Familial melanoma accounts for approximately a tenth of all
melanoma cases. The most commonly known
melanoma susceptibility gene is the highly penetrant CDKN2A (p16INK4a) locus, which is transmitted in an autosomal dominant fashion and accounts for approximately 20-50 % of
familial melanoma cases. Mutated p16INK4a shows impaired capacity to inhibit the
cyclin D1-CDK4 complex, allowing for unchecked cell cycle progression. Mutations in the second
protein coded by
CDKN2A, p14ARF, are much less common and result in proteasomal degradation of p53 with subsequent accumulation of DNA damage as the cell progresses through the cell cycle without a functional p53-mediated DNA damage response. Mutations in CDK4 that impair the inhibitory interaction with p16INK4a also increase
melanoma risk but these mutations are extremely rare.
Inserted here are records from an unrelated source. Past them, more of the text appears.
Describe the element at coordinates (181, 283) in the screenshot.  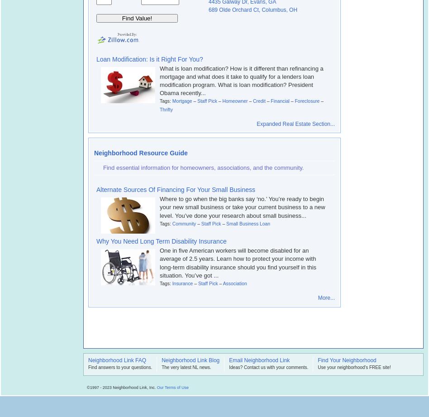
I see `'Insurance'` at that location.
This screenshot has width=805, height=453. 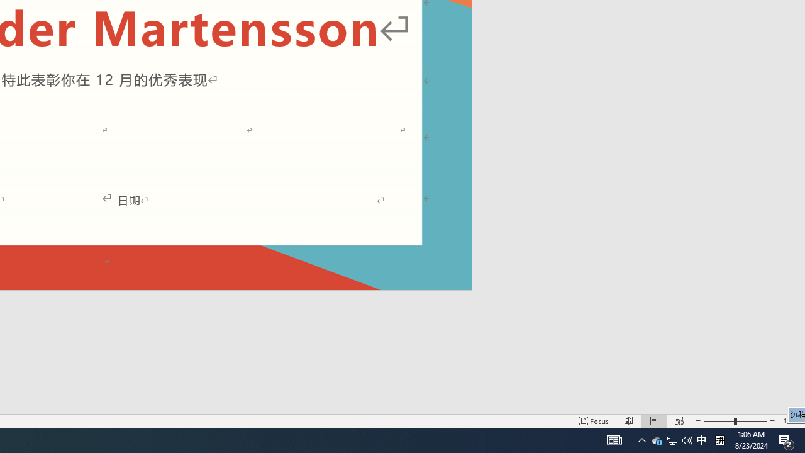 What do you see at coordinates (790, 421) in the screenshot?
I see `'Zoom 104%'` at bounding box center [790, 421].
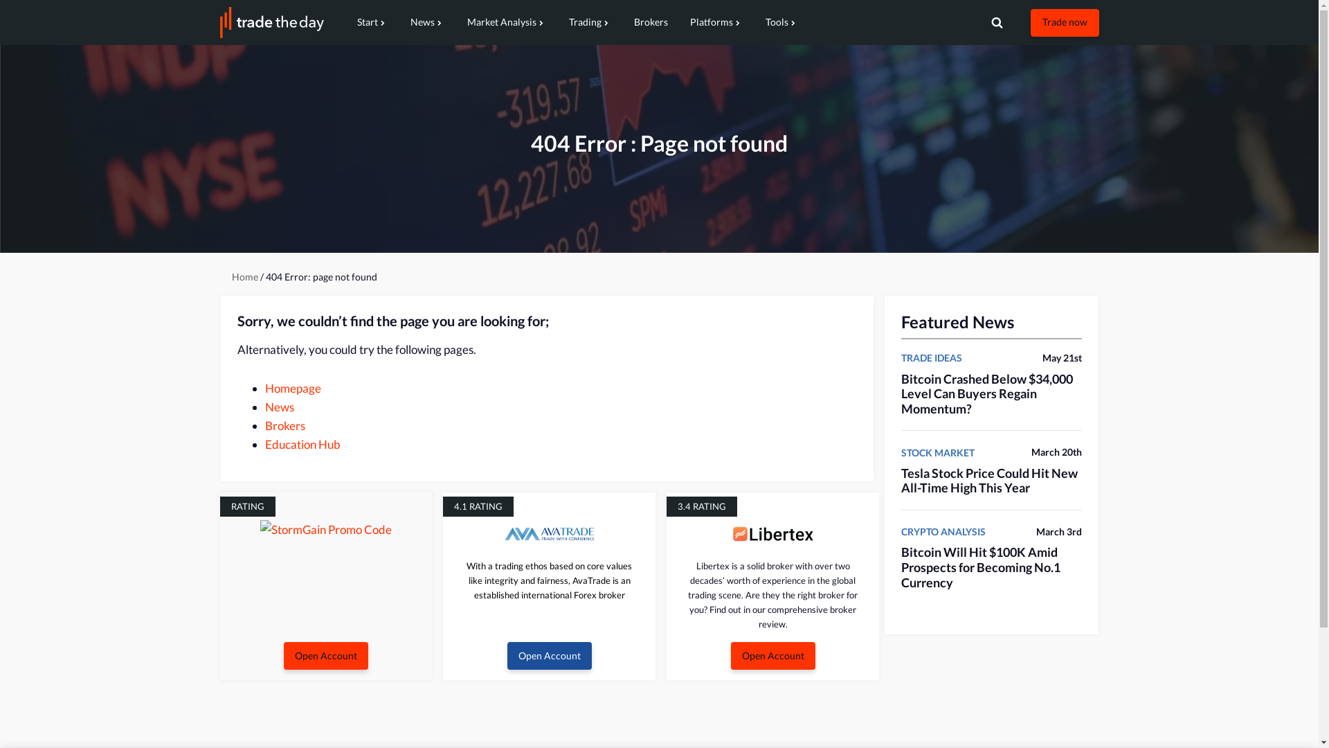 Image resolution: width=1329 pixels, height=748 pixels. Describe the element at coordinates (264, 424) in the screenshot. I see `'Brokers'` at that location.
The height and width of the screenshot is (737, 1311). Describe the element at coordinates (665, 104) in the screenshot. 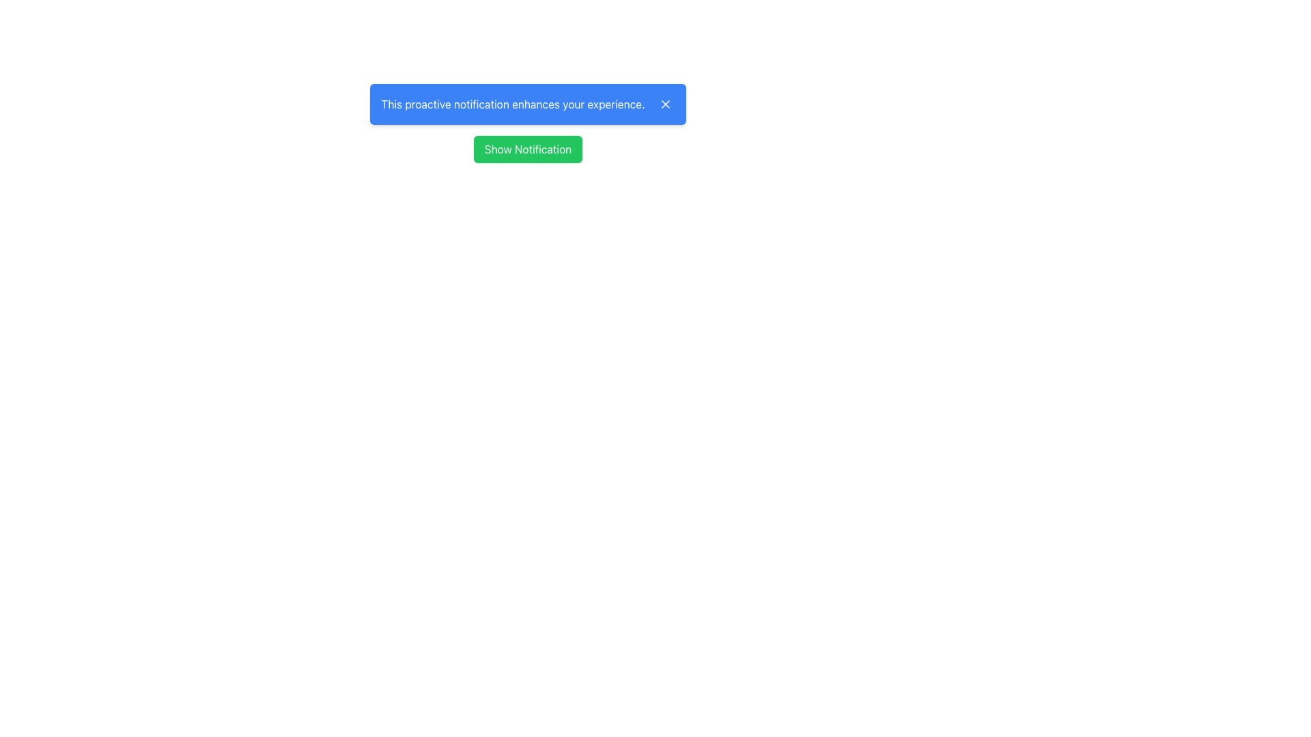

I see `the small square-shaped button with an 'X' icon located at the top-right corner of the blue notification banner` at that location.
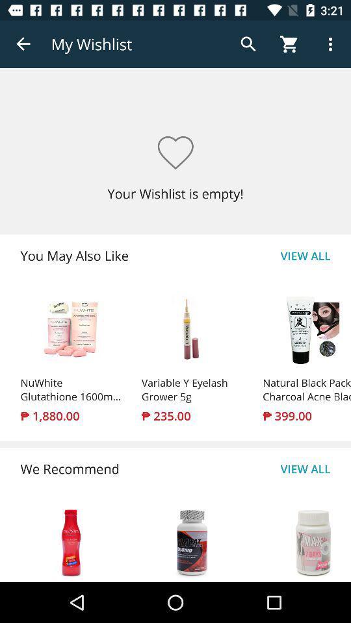  I want to click on go back, so click(23, 44).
Genes of the
melanin biosynthetic pathway, including MC1R and MITF, have also been implicated in melanomagenesis. MC1R variants were traditionally thought to increase risk for
melanoma secondary to intensified UV-mediated DNA damage in the setting of absent photoprotective
eumelanin. Accumulation of
pheomelanin, which appears to have a carcinogenic effect regardless of UV exposure, may be a more likely mechanism. Impaired SUMOylation of the E318K variant of MITF results in increased transcription of genes that confer melanocytes with a pro-malignant phenotype. Mutations in the
tumor suppressor BAP1 enhance the metastatic potential of
uveal melanoma and predispose to cutaneous/ocular
melanoma, atypical melanocytic
tumors, and other internal
malignancies (COMMON syndrome). Genome-wide association studies have identified numerous low-risk alleles. Although several
melanoma susceptibility genes have been identified, risk assessment tools have been developed only for the most common gene implicated with hereditary
melanoma, CDKN2A. MelaPRO, a validated model that relies on Mendelian inheritance and Bayesian probability theories, estimates carrier probability for CDKN2A and future risk of
melanoma taking into account a patient's family and past medical history of
melanoma. Genetic testing for CDKN2A mutations is currently available but the
Melanoma Genetics Consortium recommends offering such testing to patients only in the context of research protocols because clinical utility is uncertain.